Biden Jadi Presiden, Produsen Minyak Khawatir
Berita Baru, Internasional – Terpilihnya Joe Biden sebagai presiden terpilih Amerika Serikat ke-46 diproyeksikan akan berdampak terhadap sentimen harga minyak global.
Seperti dilaporkan oleh Reuters, salah satu anggota kunci OPEC justru mengkhawatirkan terjadinya ketegangan dengan aliansi OPEC dengan terpilihnya Biden sebagai presiden AS.
“Dan (OPEC) akan merindukan Presiden Donald Trump yang beralih dari mengkritik kelompok tersebut menjadi bekerja sama, sehingga menghasilkan rekor penurunan produksi minyak,” tulis Reuters, Minggu (8/11).
OPEC mengkhawatirkan, Biden dapat mengubah hubungan diplomatik AS bersama tiga anggota OPEC dan negara-negara yang terkena sanksi Iran dan Venezuela, serta dengan produsen utama non-OPEC Rusia.
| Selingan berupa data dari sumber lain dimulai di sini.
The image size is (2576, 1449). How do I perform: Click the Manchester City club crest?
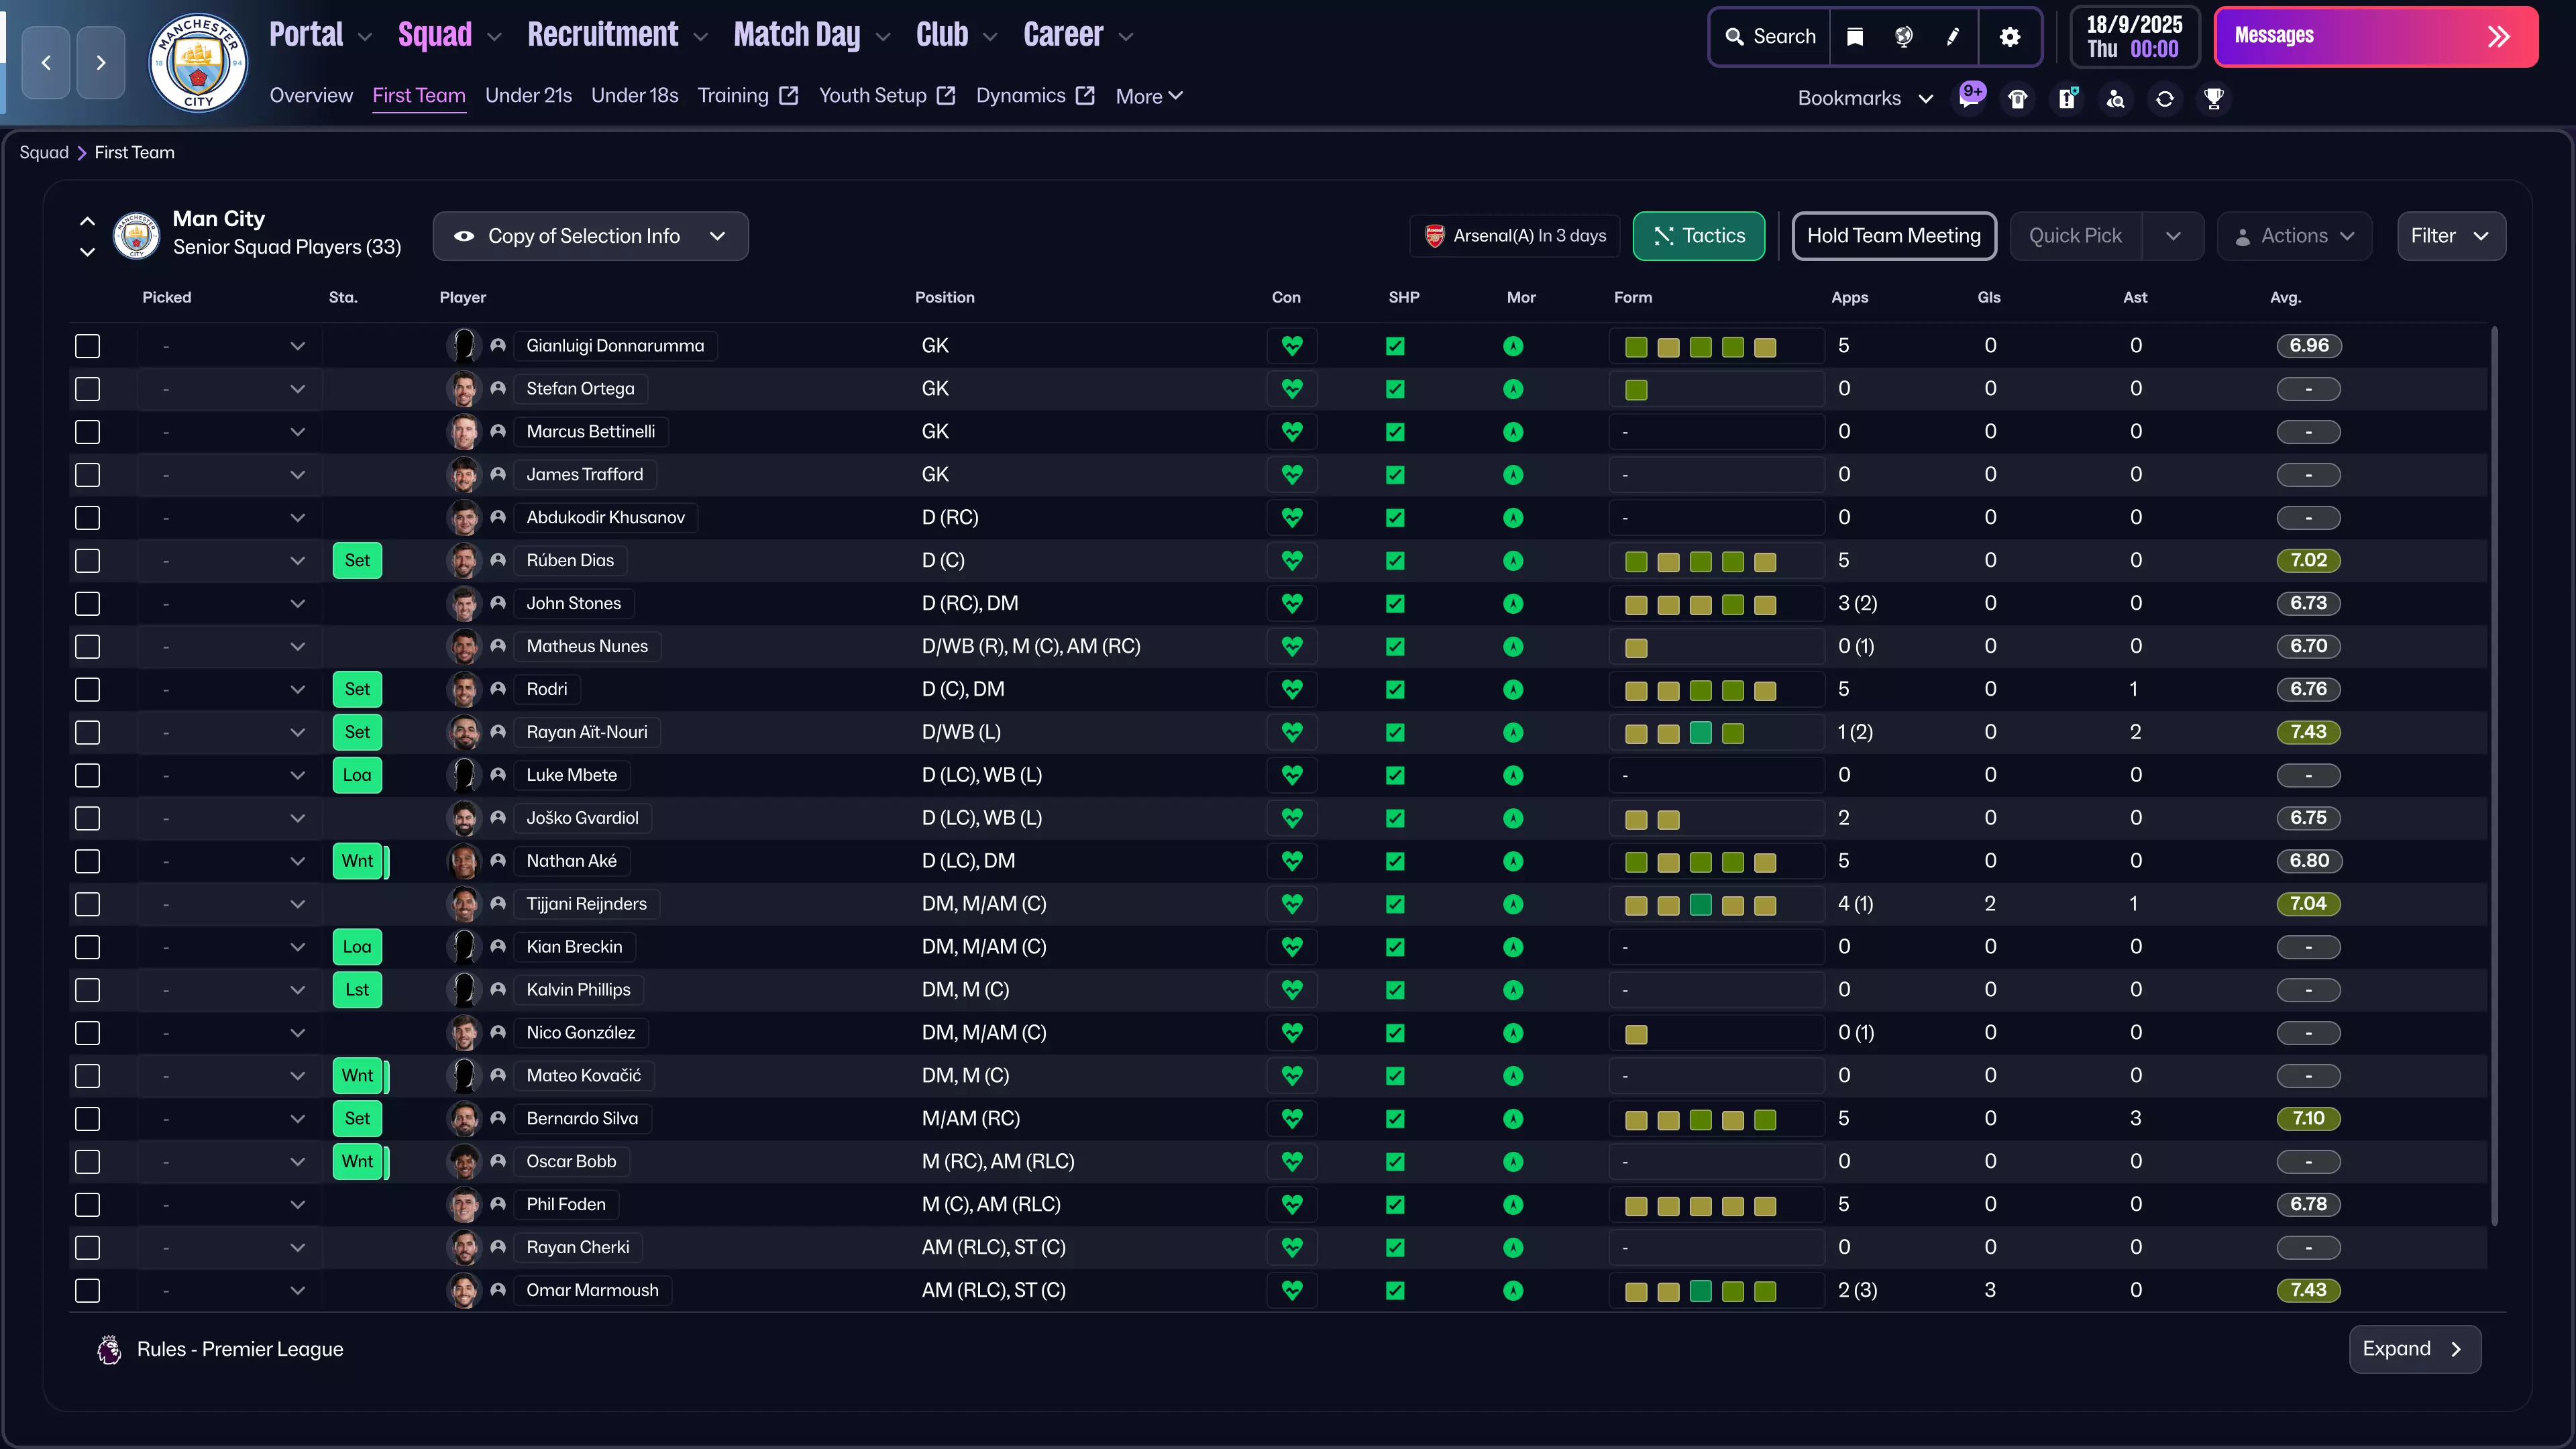coord(198,63)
Rusia adalah pemimpin produsen minyak yang bersekutu dengan OPEC, kelompok yang dikenal sebagai OPEC+.
“Penegakan ketat sanksi AS terhadap Iran dan Venezuela telah menahan jutaan barel minyak per hari dari pasar, dan jika Biden harus melonggarkan langkah-langkah di tahun-tahun mendatang, peningkatan produksi dapat mempersulit OPEC untuk menyeimbangkan pasokan dengan permintaan,” urai Reuters.
Sebelumnya, Biden memang mengatakan, dia lebih memilih diplomasi multilateral daripada sanksi sepihak yang telah dijatuhkan Trump, meskipun itu mungkin tidak berarti pelonggaran sanksi dalam waktu dekat. Dalam kampanyenya, Biden mengatakan dia akan kembali ke kesepakatan nuklir Iran 2015 jika Teheran kembali mematuhi pakta tersebut.
Kemenangan Joe Biden juga diyakini akan sangat berpengaruh terhadap kebijakan energi AS. Biden dikenal dengan kebijakan yang kontra terhadap bahan bakar fosil. Hal ini terefleksi dari penurunan harga minyak pada Kamis (5/11/2020) kemarin, harga kontrak berjangka minyak drop lebih dari 2%.
Pada 09.40 WIB harga kontrak Brent turun 2,04% ke US$ 40,38/barel sedangkan untuk kontrak West Texas Intermediate (WTI) drop 2,07% ke US$ 38,34/barel.
Namun demikian, kemenangan Biden tak serta merta membuat pasar minyak goyang. Pasalnya komposisi kongres juga harus diperhatikan. Berdasarkan survei, kemungkinan besar Partai Republik masih akan menguasai Senat sementara Demokrat akan menguasai majelis rendah (House) dan lembaga eksekutif.
Komposisi yang masih terbelah ini juga akan berpengaruh terhadap kebijakan stimulus jilid II AS yang masih belum menemukan titik terang sampai sekarang. Hal inilah yang membuat dolar AS cenderung menguat dan menekan berbagai harga komoditas yang dibanderol dalam mata uang tersebut, salah satunya minyak.